**Yang Akan Dikerjakan:**
- 1) Ringkaslah teks tentang pengangkatan anak dalam dua kalimat.
- 2) Menurut teks tentang pengangkatan anak, undang-undang apa yang menjadi dasar perubahan sebutan adopsi menjadi pengangkatan anak?
- 3) Ulangi kata demi kata bagian teks tentang pengangkatan anak, mulai dari "Namun kemudian berdasarkan" dan berlanjut hingga "wewenang Pengadilan Agama.".

___ Teks yang Diberikan ___

Anak angkat tidak dapat menggunakan nama ayah angkatnya, seperti
dijelaskan oleh ayat 5 surat al – Ahzab
2.
Anatara anak angkat dengan ayah angkat, ibu angkat dan saudara
angkat tidak memiliki hubungan darah. Mereka dapat tinggal serumah, tetapi
harus menjaga ketentuan mahram dalam hukum islam
3.
Diantara mereka tidak saling mewarisi
Jadi Beralihlah wewenang
mengenai adopsi yang dulunya berada di Pengadilan Negeri didasarkan Staatsblad
Nomor 129 Tahun 1917 yang sebenarnya
merupakan produk asli Belanda dan masih berlaku akibat adanya pasal II aturan
peralihan yang menjadikan Segala badan negara dan peraturan yang ada masih
langsung berlaku, selama belum diadakan yang baru menurut Undang-Undang Dasar.
Namun kemudian berdasarkan pada UU No7 Tahun 1989 jo No 3 Tahun 2006 maka istilah adopsi yang dipakai dalam Staatsblad
Nomor 129 Tahun 1917 sebutannya menjadi pengangkatan anak
dan menjadi wewenang Pengadilan Agama.
Namun dalam penerapannya, hukum di Indonesia itu menganut dualisme badan peradilan yang masing –
masing memiliki wewenag mengadili jenis perkara yang sama. Sehingga dalam
praktiknya dijumpai orang –orang islam yang melakukan adopsi berada dihadapan
Pengadilan Negeri dengan segala konsekwensinya. Padahal pertimbangan hukum adopsi yang berdasarkan tradisi barat atau
Belanda melalui Pengadilan Negeri itu berbeda dengan pertimbangan pengangkatan
anak berdasarkan hukum Islam melalui Pengadilan Agama. Oleh karena itu penulis
mengangkat masalah perbandingan antara adobsi yang diatur berdasarkan staatblad
No 129 tahun 1917 dengan pengangkatan anak dalam undang – undang No7 Tahun 1989 jo No 3 tahun 2006 serta batas – batas
kewenangan Pengadilan Negeri dan Pengadilan Agama terhadap pertimbangan hukum
pengakatan anak.
B. Rumusan Masalah
1. Bagaimana Perbandingan adopsi dalam
staatblad tahun 1917 No. 129 dengan pengangkatan anak dalam undang – undang No.

___ Daftar Materi ___

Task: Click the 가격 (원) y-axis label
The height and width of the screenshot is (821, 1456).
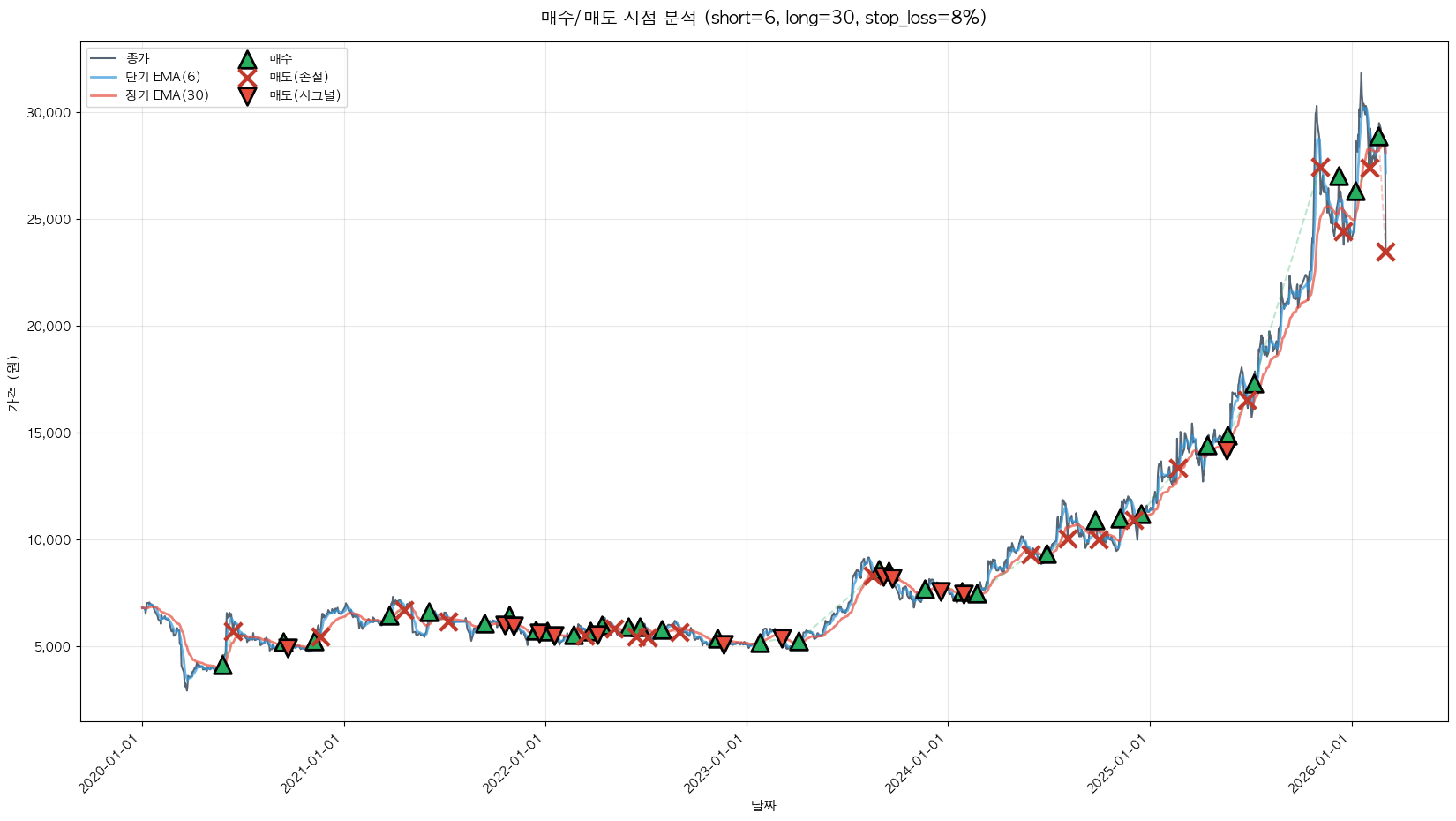Action: coord(12,382)
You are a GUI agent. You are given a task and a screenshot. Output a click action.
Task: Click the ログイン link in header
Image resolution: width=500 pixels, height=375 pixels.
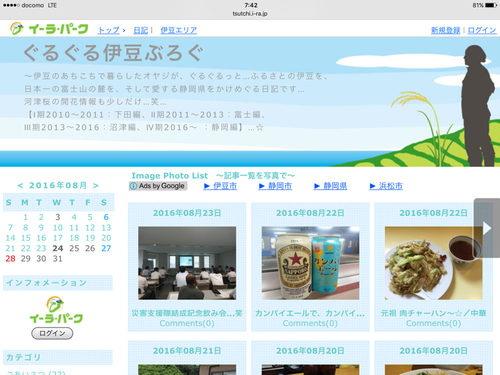click(x=482, y=30)
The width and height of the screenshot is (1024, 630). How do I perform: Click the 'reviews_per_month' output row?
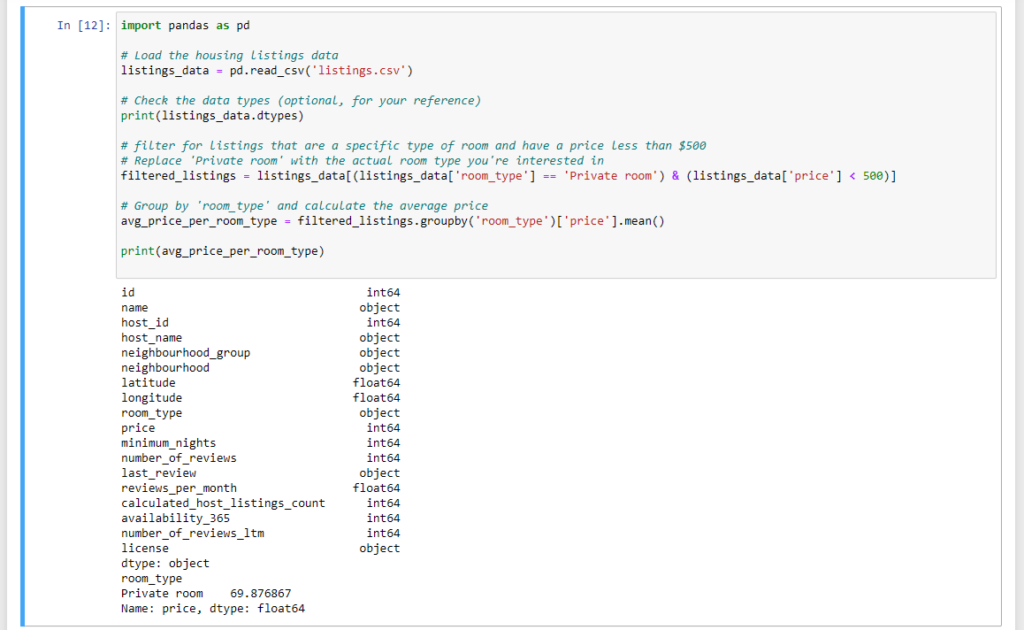(x=179, y=488)
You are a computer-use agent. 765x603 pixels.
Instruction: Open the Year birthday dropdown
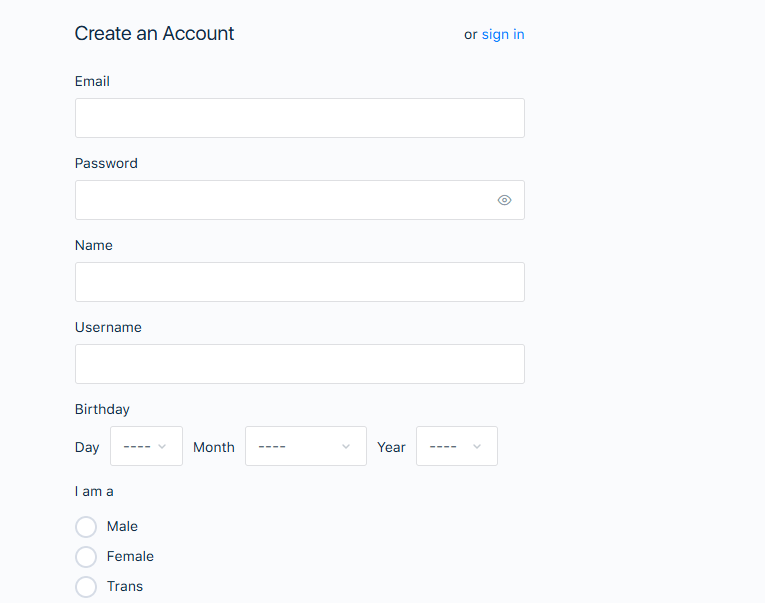(445, 447)
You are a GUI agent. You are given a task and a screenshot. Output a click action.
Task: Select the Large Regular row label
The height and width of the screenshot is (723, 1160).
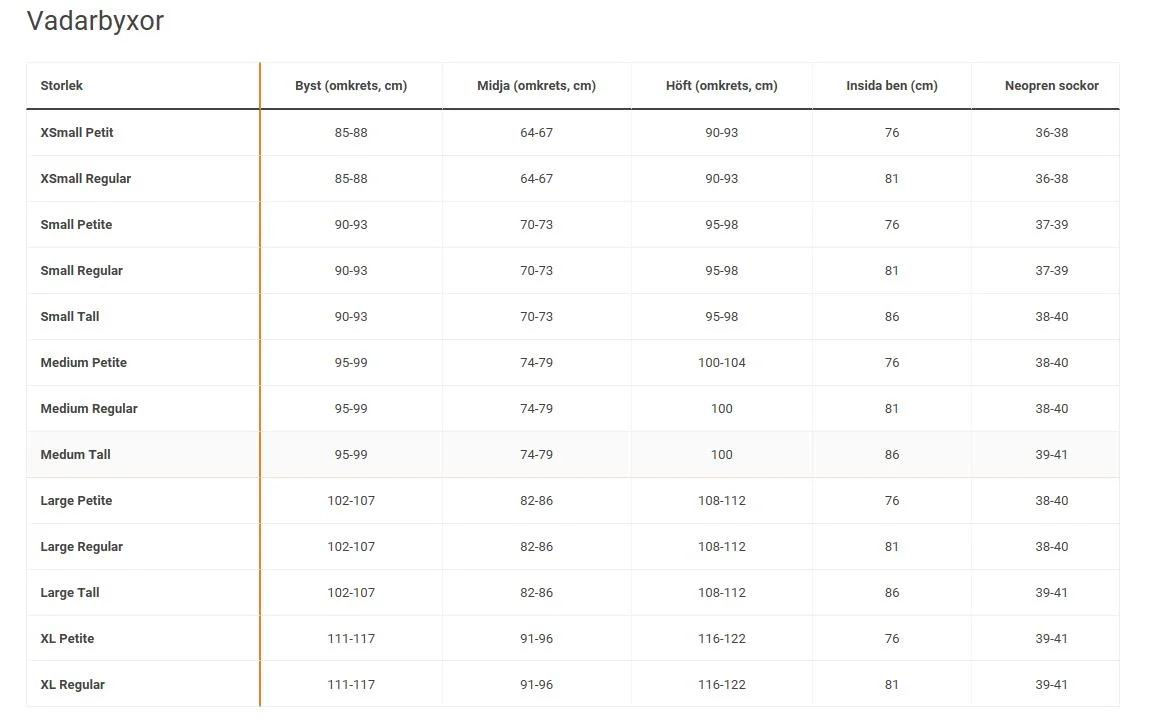81,547
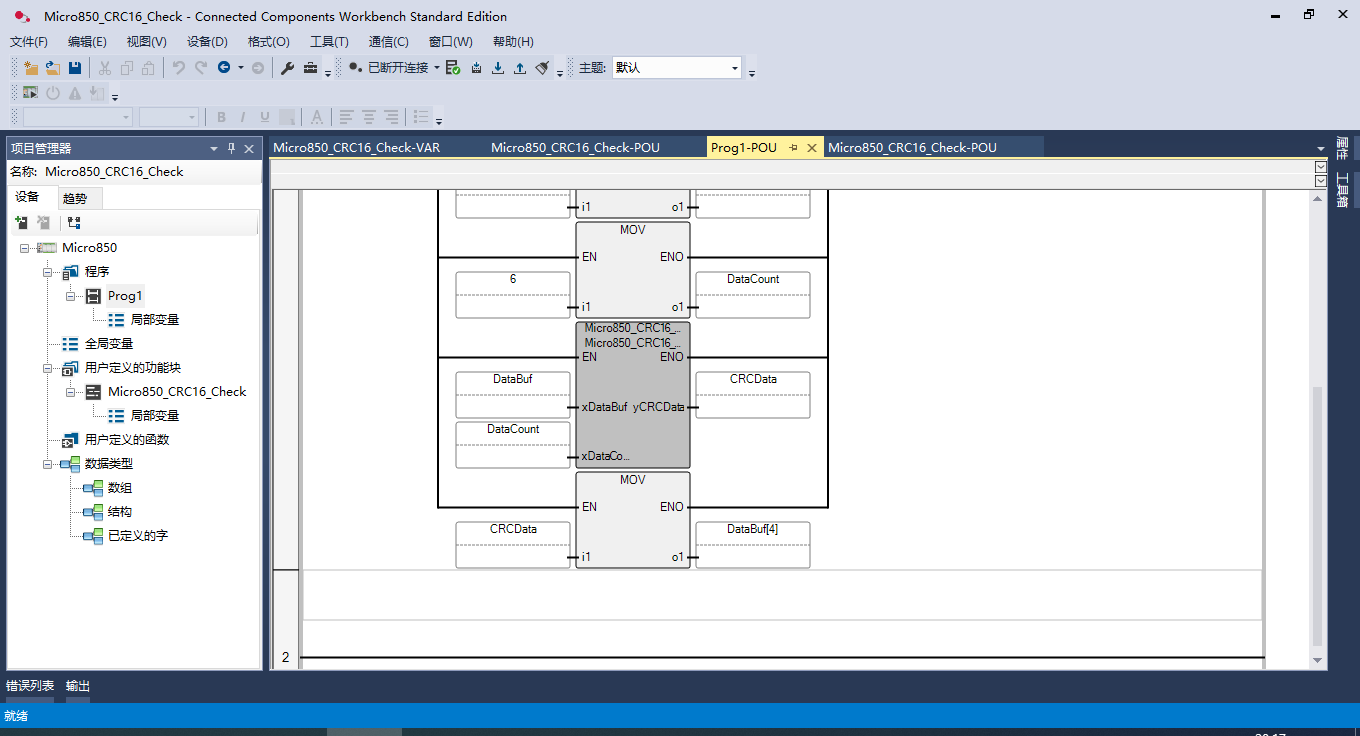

___

**Jawaban Tiap Tugas:**
- 1) Anak angkat tidak dapat memakai nama ayah angkatnya, tidak memiliki hubungan darah dengan keluarga angkatnya, dan tidak saling mewarisi dengan mereka. Wewenang atas adopsi, yang dulu ada di Pengadilan Negeri berdasarkan Staatsblad Nomor 129 Tahun 1917, beralih ke Pengadilan Agama berdasarkan UU No 7 Tahun 1989 jo No 3 Tahun 2006, tetapi karena adanya dualisme badan peradilan, masih ada orang Islam yang melakukan adopsi di Pengadilan Negeri.

- 2) UU No 7 Tahun 1989 jo No 3 Tahun 2006.

- 3)
Namun kemudian berdasarkan pada UU No7 Tahun 1989 jo No 3 Tahun 2006 maka istilah adopsi yang dipakai dalam Staatsblad
Nomor 129 Tahun 1917 sebutannya menjadi pengangkatan anak
dan menjadi wewenang Pengadilan Agama.